Friday, July 20, 2012

The Myth of Merit

"If you were successful, somebody along the line gave you some help.  There was a great teacher somewhere in your life.  Somebody helped to create this unbelievable American system that we have that allowed you to thrive.  Somebody invested in roads and bridges.  If you’ve got a business--you didn’t build that.  Somebody else made that happen."
 -- Barack Obama; from speech in Roanoke, Virginia (July 13, 2012)

The above inartfully put together statement has drawn some controversy.  Though it is clear from his inflection in making it, that the president clearly was talking about roads and bridges being what others built and made happen, there is certainly a germ of truth even to the comment as distorted by the media.

First of all, there is the matter of "this unbelievable American [S]ystem" that our capitalist economy was built on.  The American System was that economic system put in place by the George Washington Administration, which included protective tariffs, bounties to industry, and even the bailout of Wall Street banks in 1792.  This system became more extensive following the civil war, with massive land grants to the federally chartered railroads to lay track and borrow capital against.  The American System continued until WWII, and--to a lesser extent--until 1994 GATT.  That is, it was the prevailing economic policy during the duration in which the United States became an economic superpower.

We can debate the merits of the American System of economics but, right or wrong, it was built and maintained for the sake of the national interest.  That is, that certain privileges were granted based on the supposition that such served the greater good, and that such a supposition was the basis for the social compact during the bulk of our history.

In our post 1994 GATT system of globalism, it is questionable whether any suppositions of national interest are translatable.  In this global system, it ought to be expect that businesses stand on their own two feet, but this is rarely the case.  Quite ironically the old dynamic has been turned on its head.  Indeed it could be stated in Yakov Smirnoff form:
In American System, companies compete for sake of nation.  In global system, nations compete for sake of company.
Whereas it would seem that "free trade" would preclude any sort of protectionism at all, it is instead the case that protectionism is everywhere more prevalent now than at any time in history, even disrupting that "commercial amity" among the states that was a central purpose of our constitution.  There is even an industry of selling books telling aspiring entrepreneurs how to get the most handouts in order to become a "success"


Some of the most celebrated "job-Creator" deities are in fact the greatest welfare queens of all.  Take for instance a company called Steel Dynamics whose 1994 start-up included $385 Million from investors--the largest private investment being $18 Million from a Massachusetts firm by the name of Bain Capital.
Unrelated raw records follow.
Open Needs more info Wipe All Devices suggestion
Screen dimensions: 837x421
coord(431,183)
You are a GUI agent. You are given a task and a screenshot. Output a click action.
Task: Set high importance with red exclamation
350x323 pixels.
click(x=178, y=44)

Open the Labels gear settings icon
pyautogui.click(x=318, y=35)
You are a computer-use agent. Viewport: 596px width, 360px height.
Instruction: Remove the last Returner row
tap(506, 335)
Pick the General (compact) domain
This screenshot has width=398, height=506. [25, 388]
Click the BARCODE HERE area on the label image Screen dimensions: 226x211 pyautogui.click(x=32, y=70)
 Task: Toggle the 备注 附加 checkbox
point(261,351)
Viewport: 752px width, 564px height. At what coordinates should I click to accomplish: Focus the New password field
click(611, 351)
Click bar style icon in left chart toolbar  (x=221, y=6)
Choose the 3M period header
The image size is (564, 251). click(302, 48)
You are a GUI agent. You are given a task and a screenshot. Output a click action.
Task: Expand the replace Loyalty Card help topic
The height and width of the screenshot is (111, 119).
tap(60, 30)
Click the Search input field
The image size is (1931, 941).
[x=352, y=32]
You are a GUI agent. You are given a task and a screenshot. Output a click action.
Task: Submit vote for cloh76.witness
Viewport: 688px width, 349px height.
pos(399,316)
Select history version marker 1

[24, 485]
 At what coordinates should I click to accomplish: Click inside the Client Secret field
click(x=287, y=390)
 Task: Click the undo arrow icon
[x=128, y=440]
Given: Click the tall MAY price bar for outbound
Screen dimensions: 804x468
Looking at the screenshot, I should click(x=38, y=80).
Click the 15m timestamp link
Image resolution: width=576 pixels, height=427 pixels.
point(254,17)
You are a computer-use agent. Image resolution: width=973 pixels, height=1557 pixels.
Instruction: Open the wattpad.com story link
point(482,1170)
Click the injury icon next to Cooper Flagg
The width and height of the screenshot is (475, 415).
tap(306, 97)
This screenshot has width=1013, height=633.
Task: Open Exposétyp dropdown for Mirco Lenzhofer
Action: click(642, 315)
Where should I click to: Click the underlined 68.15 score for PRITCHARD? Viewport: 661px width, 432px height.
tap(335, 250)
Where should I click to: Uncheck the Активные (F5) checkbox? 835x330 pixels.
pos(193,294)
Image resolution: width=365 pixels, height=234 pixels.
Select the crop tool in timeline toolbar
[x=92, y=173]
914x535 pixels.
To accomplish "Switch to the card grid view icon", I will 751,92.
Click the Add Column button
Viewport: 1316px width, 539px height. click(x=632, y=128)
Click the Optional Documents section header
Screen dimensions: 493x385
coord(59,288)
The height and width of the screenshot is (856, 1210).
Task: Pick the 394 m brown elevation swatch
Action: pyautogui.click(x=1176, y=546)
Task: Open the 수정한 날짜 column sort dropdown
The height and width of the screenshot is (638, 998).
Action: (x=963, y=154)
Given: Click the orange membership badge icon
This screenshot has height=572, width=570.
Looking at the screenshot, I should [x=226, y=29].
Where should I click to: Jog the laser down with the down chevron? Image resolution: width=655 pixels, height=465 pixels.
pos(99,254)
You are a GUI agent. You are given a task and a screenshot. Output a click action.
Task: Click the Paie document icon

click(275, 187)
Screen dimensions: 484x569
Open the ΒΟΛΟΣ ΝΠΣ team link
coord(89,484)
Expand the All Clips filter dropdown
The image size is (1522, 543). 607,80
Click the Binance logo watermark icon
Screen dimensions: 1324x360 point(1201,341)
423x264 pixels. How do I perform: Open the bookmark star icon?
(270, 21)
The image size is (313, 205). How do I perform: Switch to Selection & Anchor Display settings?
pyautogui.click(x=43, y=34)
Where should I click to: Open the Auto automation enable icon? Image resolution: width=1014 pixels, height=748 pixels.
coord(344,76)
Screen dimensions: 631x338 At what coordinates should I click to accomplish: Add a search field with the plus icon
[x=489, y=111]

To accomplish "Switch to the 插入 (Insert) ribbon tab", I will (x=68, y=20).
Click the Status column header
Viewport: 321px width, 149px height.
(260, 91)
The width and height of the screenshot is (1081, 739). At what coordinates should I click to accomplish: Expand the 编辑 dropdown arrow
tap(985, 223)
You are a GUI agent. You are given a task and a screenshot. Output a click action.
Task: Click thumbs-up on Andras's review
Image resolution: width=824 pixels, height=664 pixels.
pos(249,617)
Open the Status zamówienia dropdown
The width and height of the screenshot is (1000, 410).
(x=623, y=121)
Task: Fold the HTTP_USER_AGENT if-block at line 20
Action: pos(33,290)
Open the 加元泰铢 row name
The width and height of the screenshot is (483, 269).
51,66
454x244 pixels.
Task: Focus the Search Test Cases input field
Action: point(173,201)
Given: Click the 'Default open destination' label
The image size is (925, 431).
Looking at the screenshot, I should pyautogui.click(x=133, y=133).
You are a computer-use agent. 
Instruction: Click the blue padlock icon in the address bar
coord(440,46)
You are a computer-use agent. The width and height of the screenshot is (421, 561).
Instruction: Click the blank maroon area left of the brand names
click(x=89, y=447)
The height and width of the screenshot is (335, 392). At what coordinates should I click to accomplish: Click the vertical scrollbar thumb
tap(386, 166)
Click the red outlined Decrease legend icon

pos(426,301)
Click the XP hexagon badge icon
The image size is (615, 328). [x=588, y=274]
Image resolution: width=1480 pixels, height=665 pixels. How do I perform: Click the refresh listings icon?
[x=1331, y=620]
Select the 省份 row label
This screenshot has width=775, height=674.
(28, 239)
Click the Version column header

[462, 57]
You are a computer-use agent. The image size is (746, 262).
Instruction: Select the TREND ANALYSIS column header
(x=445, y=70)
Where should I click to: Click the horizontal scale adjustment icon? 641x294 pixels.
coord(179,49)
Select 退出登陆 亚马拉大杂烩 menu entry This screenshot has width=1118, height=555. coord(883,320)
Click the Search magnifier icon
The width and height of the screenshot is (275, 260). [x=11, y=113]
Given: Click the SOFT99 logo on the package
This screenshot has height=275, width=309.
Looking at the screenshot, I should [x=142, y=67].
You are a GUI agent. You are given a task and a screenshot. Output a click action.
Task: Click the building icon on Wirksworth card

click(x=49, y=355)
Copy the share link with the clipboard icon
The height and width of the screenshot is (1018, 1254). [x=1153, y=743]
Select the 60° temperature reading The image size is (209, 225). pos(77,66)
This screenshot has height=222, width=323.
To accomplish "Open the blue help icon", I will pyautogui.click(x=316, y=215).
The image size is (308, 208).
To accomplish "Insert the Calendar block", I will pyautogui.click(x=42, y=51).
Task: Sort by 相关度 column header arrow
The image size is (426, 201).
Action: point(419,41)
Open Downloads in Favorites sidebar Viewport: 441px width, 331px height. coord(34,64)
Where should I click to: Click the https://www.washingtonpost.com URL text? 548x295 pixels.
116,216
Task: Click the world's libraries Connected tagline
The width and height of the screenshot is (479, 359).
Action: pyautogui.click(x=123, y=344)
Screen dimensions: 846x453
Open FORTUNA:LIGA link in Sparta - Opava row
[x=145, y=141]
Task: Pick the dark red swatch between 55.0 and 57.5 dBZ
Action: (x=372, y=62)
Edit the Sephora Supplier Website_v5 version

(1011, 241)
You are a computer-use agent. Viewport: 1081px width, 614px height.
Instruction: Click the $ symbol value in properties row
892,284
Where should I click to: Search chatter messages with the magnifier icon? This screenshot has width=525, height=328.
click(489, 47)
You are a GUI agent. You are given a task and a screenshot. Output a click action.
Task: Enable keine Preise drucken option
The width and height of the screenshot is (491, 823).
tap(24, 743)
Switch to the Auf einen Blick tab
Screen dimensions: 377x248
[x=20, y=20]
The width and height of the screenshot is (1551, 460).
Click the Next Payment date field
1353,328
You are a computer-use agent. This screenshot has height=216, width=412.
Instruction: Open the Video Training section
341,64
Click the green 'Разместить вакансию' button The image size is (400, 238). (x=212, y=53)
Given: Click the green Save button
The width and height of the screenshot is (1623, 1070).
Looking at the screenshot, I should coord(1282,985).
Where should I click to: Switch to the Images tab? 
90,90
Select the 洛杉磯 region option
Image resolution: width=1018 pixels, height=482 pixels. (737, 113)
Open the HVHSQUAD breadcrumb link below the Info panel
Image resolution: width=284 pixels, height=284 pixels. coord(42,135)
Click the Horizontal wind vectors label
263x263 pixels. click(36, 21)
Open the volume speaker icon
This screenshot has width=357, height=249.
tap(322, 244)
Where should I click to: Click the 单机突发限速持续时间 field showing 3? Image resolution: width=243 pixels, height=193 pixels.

The largest investment however was provided by the taxpayers of Indiana and DeKalb County.  Grants and subsidies of $37 Million (plus a county income tax to finance agreed upon infrastructure improvements) helped anchor this "success" story.  Cato Institute analyst Tad DeHaven described these bounties as "an example of the government stepping into the marketplace, picking winners and losers, providing profits to business owners and leaving taxpayers stuck with the bill."

There is in fact a laundry list of instances where Bain Capital profited from the beneficence of government.

It's one thing to be a welfare queen.  It's another still to be one who says "let them eat cake!"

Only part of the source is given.